I’ve changed my Twitter name – I’m now @newsmary. I can’t be @edpmary any more, because I’m going to be leaving the Eastern Daily Press and Evening News.
I’ll be moving to financial journalism publishers Citywire in London at the start of November, where I’ll be doing social media work, SEO and digital planning, and I hope to be an active part of their currently-forming data journalism operation.
In the last three years I’ve discovered what I love.
Three years ago, I sort of tripped over and fell into journalism. I was six months out of uni after a course in American Literature and Creative Writing – and believe me, no matter how impressive your marks are, that does not give you much traction in the jobs market. I was applying for editorial assistant jobs and design jobs and database admin jobs because of my experience in those areas, and I saw an ad for a local journalist and I applied. A horrendous current affairs exam and a face-clutchingly gruesome interview later, and I’d beaten more than 100 other people to get a job in journalism. The people that hired me saw something I didn’t even see in myself.
That changed, though. I went up to train at PA in the Evening Chronicle and Journal offices in Newcastle and, though I had a hard time with homesickness and loneliness, I grew to love the work. I went from decent-writer-but-scared-of-interviewing to feeling much more confident and happy in my role. And I won an award for getting good at it, and I came back, and I worked for the EDP and then the Evening News when we merged, and I loved it harder and harder every day, even as it became more difficult. I loved the thrill of seeing my name in print, next to my story and my words.
A few months after I started work I discovered Twitter, and it changed everything. I started this blog. I got lots of things wrong, repeatedly, on the internet where everyone could see; discovered Google Reader and used it religiously; fell in love all over again with data and coding and spreadsheets but this time in the service of storytelling and data journalism; played with video and audio; fell in love with the internet, full stop. Started reading Paul Bradshaw and Clay Shirky and Jeff Jarvis and Jay Rosen, and more and more of the many, many others at the coal face. Started getting evangelical about what news can do online and what online can do for news. Crowdsourced. Liveblogged. Livetweeted. Visualised. Wordled. Piped. Started waving my hands in excitement and enthusiasm at things that had very little to do with the day-to-day life in the newsroom of our print-first papers.
That’s where the disconnect began. Bit by bit as I explored this incredible new world, I realised the papers I work for don’t live there. They pass by regularly, sure, and they do some things very well, but they live in print and not in a series of tubes, and in recent times the focus has been unerringly on print.

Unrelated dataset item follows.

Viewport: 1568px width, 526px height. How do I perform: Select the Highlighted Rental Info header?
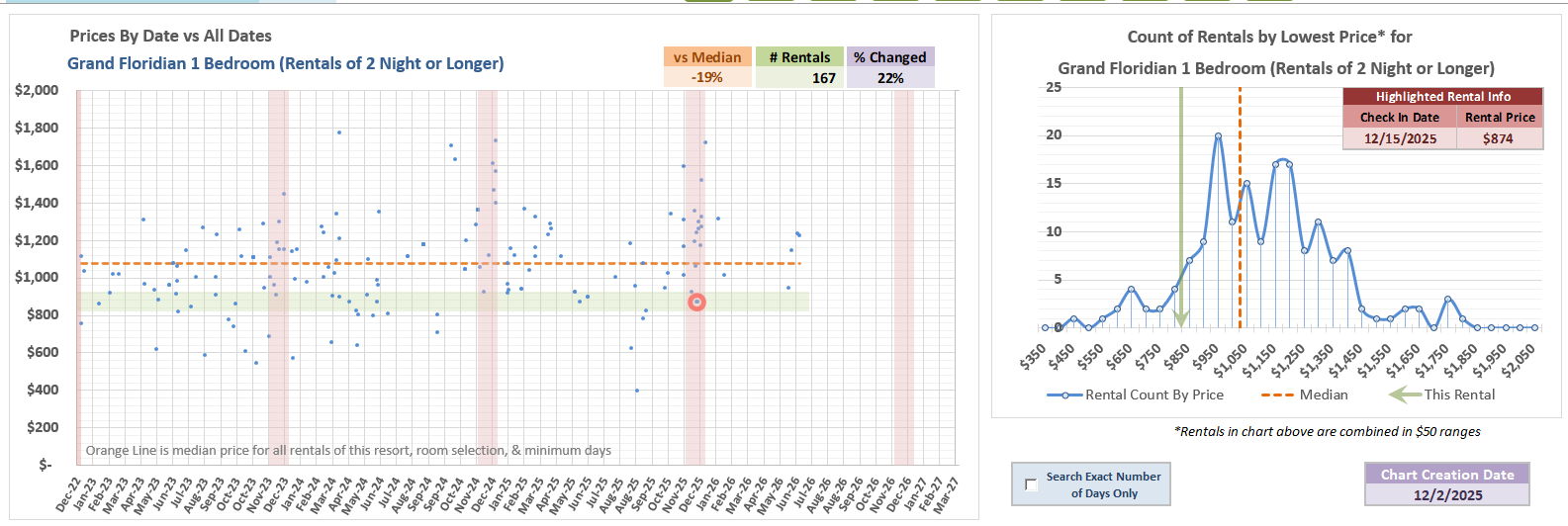(x=1442, y=96)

But that’s meant that in the newsroom where I wanted to be working for mobile and for web and harnessing the power of the internet for storytelling in all its forms, it’s become harder and harder to spend any time doing it.
If I was coming new to regional journalism now, I don’t know if I’d have time to explore Twitter and the web and data journalism and computer assisted reporting and fall in love the way I have. It’s something I do in my spare time, at home, at the end of 10-hour days or the mornings before a late shift, on my own. But in a sea of things I love doing, it’s what I love most. I’ve discovered that, for me, what’s better than seeing my name in print is seeing my work sprout wings and fly online, whether it’s got my name on it or not.
I believe, at Citywire, I’ll be in a newsroom that lives on the internet. It’ll be my job to have ideas about what we do online and on mobile and how to make it social. I’ll be throwing myself into social news, mobile news, online news, and I’ll be working out ways to make useful, relevant, awesome journalism. I’ll be part of a team including data researchers, and I hope I’ll be doing data journalism at work as well as working with data behind the scenes.
I’m going to miss the EDP and the Evening News. I’m going to miss Norwich and Norfolk. It’s going to be a huge wrench to leave behind the daily visits to new places to talk to interesting people. I’ll miss court and I’ll miss the buzz of breaking a big story and I’ll even miss council meetings, I expect.
But I won’t stop being a journalist. I won’t stop doing journalism. I won’t stop telling stories. You’ll see me more, not less, because I’ll have support and I’ll have time (and I’ll be in London instead of the wilds of Norfolk).
I want to do online journalism, not journalism online, and here’s a place where even if it’s not my byline, my face at the top of the page, I can help make that happen. I can help build an aviary for journalism and help it grow wings and fly. I can set up camp at the shifting frontier where journalism and the internet meet, and get busy building something brilliant.
Congratulations Mary! I wish you the best of luck with your new job.
-Jon
Thank you!
Congrats Mary, I am sorry for Norwich, but not surprised. But you need to come back for that coffee and cake with me and Huw, and keep in touch, please do!
Thank you. I’ll definitely be back – and it’d be great to meet up again before I leave.
Yes, for sure. Let’s do that. I have some updates too!
Congrats Mary, I am sorry for Norwich, but not surprised. But you need to come back for that coffee and cake with me and Huw, and keep in touch, please do!